What the task requires ▸
Copy out all of the rows below, substituting "desktop assistant" for every occurrence of "GUI agent" and changing nothing else.
——
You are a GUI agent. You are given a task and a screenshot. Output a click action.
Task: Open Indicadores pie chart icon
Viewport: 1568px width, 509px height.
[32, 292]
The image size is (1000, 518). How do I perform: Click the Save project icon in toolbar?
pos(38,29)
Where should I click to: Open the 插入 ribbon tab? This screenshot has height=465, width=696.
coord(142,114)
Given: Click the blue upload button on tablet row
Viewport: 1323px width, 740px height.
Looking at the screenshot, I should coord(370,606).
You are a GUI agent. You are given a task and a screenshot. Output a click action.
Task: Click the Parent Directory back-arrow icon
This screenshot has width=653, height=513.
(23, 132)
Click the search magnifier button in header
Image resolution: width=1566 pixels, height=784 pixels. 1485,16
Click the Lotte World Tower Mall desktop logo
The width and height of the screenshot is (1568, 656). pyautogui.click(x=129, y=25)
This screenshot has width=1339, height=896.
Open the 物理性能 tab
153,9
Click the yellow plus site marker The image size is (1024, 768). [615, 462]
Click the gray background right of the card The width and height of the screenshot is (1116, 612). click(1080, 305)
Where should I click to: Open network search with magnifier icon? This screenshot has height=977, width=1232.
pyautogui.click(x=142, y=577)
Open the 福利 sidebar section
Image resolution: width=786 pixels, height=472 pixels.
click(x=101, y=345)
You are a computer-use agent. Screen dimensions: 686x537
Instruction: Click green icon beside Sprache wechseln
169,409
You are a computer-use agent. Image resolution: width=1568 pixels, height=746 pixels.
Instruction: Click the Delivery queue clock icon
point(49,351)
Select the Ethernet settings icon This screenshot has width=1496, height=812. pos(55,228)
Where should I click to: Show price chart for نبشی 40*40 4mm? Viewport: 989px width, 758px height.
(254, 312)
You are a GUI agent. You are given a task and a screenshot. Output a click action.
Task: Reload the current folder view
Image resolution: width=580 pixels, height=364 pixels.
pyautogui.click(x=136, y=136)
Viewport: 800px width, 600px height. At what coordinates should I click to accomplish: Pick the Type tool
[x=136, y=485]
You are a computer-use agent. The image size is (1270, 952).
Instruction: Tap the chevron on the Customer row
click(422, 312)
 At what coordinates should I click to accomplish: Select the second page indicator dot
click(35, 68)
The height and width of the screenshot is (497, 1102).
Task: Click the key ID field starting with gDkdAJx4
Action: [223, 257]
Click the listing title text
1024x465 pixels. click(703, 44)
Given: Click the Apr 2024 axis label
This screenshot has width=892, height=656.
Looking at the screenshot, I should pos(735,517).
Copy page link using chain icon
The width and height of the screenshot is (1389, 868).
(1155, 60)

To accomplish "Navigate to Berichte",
——
Result below ▸
You are a desktop assistant. You are given a task and a screenshot. Output a click action.
Task: Open Indicadores pie chart icon
Viewport: 1568px width, 509px height.
[32, 292]
The image size is (1000, 518). How do I perform: Click the Save project icon in toolbar?
pos(38,29)
Where should I click to: Open the 插入 ribbon tab? This screenshot has height=465, width=696.
coord(142,114)
Given: Click the blue upload button on tablet row
Viewport: 1323px width, 740px height.
Looking at the screenshot, I should coord(370,606).
You are a desktop assistant. You are given a task and a screenshot. Output a click action.
Task: Click the Parent Directory back-arrow icon
This screenshot has width=653, height=513.
(23, 132)
Click the search magnifier button in header
Image resolution: width=1566 pixels, height=784 pixels. 1485,16
Click the Lotte World Tower Mall desktop logo
The width and height of the screenshot is (1568, 656). pyautogui.click(x=129, y=25)
This screenshot has width=1339, height=896.
Open the 物理性能 tab
153,9
Click the yellow plus site marker The image size is (1024, 768). [615, 462]
Click the gray background right of the card The width and height of the screenshot is (1116, 612). click(1080, 305)
Where should I click to: Open network search with magnifier icon? This screenshot has height=977, width=1232.
pyautogui.click(x=142, y=577)
Open the 福利 sidebar section
Image resolution: width=786 pixels, height=472 pixels.
click(x=101, y=345)
You are a computer-use agent. Screen dimensions: 686x537
Instruction: Click green icon beside Sprache wechseln
169,409
You are a computer-use agent. Image resolution: width=1568 pixels, height=746 pixels.
Instruction: Click the Delivery queue clock icon
point(49,351)
Select the Ethernet settings icon This screenshot has width=1496, height=812. pos(55,228)
Where should I click to: Show price chart for نبشی 40*40 4mm? Viewport: 989px width, 758px height.
(254, 312)
You are a desktop assistant. You are given a task and a screenshot. Output a click action.
Task: Reload the current folder view
Image resolution: width=580 pixels, height=364 pixels.
pyautogui.click(x=136, y=136)
Viewport: 800px width, 600px height. At what coordinates should I click to accomplish: Pick the Type tool
[x=136, y=485]
You are a computer-use agent. The image size is (1270, 952).
Instruction: Tap the chevron on the Customer row
click(422, 312)
 At what coordinates should I click to accomplish: Select the second page indicator dot
click(35, 68)
The height and width of the screenshot is (497, 1102).
Task: Click the key ID field starting with gDkdAJx4
Action: [223, 257]
Click the listing title text
1024x465 pixels. click(703, 44)
Given: Click the Apr 2024 axis label
This screenshot has width=892, height=656.
Looking at the screenshot, I should pos(735,517).
Copy page link using chain icon
The width and height of the screenshot is (1389, 868).
(1155, 60)

To accomplish "Navigate to Berichte",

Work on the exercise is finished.